== Work item ==
Starting at the first line of the data below, write out each line exactly until you reach the line containing "Location [button] (45, 2203)", and include that line too.

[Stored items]
◇ ◇ ◇

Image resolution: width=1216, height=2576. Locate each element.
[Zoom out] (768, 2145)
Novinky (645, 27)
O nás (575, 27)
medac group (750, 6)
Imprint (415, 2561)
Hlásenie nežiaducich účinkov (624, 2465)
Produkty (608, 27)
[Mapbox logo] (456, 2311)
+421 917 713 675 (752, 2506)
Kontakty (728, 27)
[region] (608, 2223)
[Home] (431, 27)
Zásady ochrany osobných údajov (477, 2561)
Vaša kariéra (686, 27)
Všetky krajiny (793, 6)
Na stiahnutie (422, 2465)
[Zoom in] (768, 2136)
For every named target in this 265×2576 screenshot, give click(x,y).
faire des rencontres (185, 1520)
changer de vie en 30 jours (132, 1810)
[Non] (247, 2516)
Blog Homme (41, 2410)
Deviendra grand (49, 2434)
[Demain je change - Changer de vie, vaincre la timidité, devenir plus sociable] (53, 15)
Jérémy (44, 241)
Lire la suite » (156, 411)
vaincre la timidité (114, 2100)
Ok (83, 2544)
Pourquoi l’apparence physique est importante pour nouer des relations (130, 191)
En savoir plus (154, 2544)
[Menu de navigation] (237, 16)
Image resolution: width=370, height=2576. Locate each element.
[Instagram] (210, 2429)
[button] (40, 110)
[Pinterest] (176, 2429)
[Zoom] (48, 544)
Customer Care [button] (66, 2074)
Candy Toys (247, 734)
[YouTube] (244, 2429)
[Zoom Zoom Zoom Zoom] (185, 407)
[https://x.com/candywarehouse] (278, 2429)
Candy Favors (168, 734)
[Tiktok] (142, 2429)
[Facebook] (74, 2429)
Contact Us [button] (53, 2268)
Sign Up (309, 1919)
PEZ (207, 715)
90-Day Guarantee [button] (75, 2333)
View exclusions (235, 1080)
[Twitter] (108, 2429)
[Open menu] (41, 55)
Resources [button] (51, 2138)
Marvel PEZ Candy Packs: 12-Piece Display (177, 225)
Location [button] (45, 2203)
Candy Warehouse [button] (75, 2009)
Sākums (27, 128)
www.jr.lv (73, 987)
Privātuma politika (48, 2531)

◇ ◇ ◇

== Exercise result ==
Image resolution: width=1216, height=2576. Locate each element.
[Zoom out] (768, 2145)
Novinky (645, 27)
O nás (575, 27)
medac group (750, 6)
Imprint (415, 2561)
Hlásenie nežiaducich účinkov (624, 2465)
Produkty (608, 27)
[Mapbox logo] (456, 2311)
+421 917 713 675 (752, 2506)
Kontakty (728, 27)
[region] (608, 2223)
[Home] (431, 27)
Zásady ochrany osobných údajov (477, 2561)
Vaša kariéra (686, 27)
Všetky krajiny (793, 6)
Na stiahnutie (422, 2465)
[Zoom in] (768, 2136)
For every named target in this 265×2576 screenshot, give click(x,y).
faire des rencontres (185, 1520)
changer de vie en 30 jours (132, 1810)
[Non] (247, 2516)
Blog Homme (41, 2410)
Deviendra grand (49, 2434)
[Demain je change - Changer de vie, vaincre la timidité, devenir plus sociable] (53, 15)
Jérémy (44, 241)
Lire la suite » (156, 411)
vaincre la timidité (114, 2100)
Ok (83, 2544)
Pourquoi l’apparence physique est importante pour nouer des relations (130, 191)
En savoir plus (154, 2544)
[Menu de navigation] (237, 16)
Image resolution: width=370, height=2576. Locate each element.
[Instagram] (210, 2429)
[button] (40, 110)
[Pinterest] (176, 2429)
[Zoom] (48, 544)
Customer Care [button] (66, 2074)
Candy Toys (247, 734)
[YouTube] (244, 2429)
[Zoom Zoom Zoom Zoom] (185, 407)
[https://x.com/candywarehouse] (278, 2429)
Candy Favors (168, 734)
[Tiktok] (142, 2429)
[Facebook] (74, 2429)
Contact Us [button] (53, 2268)
Sign Up (309, 1919)
PEZ (207, 715)
90-Day Guarantee [button] (75, 2333)
View exclusions (235, 1080)
[Twitter] (108, 2429)
[Open menu] (41, 55)
Resources [button] (51, 2138)
Marvel PEZ Candy Packs: 12-Piece Display (177, 225)
Location [button] (45, 2203)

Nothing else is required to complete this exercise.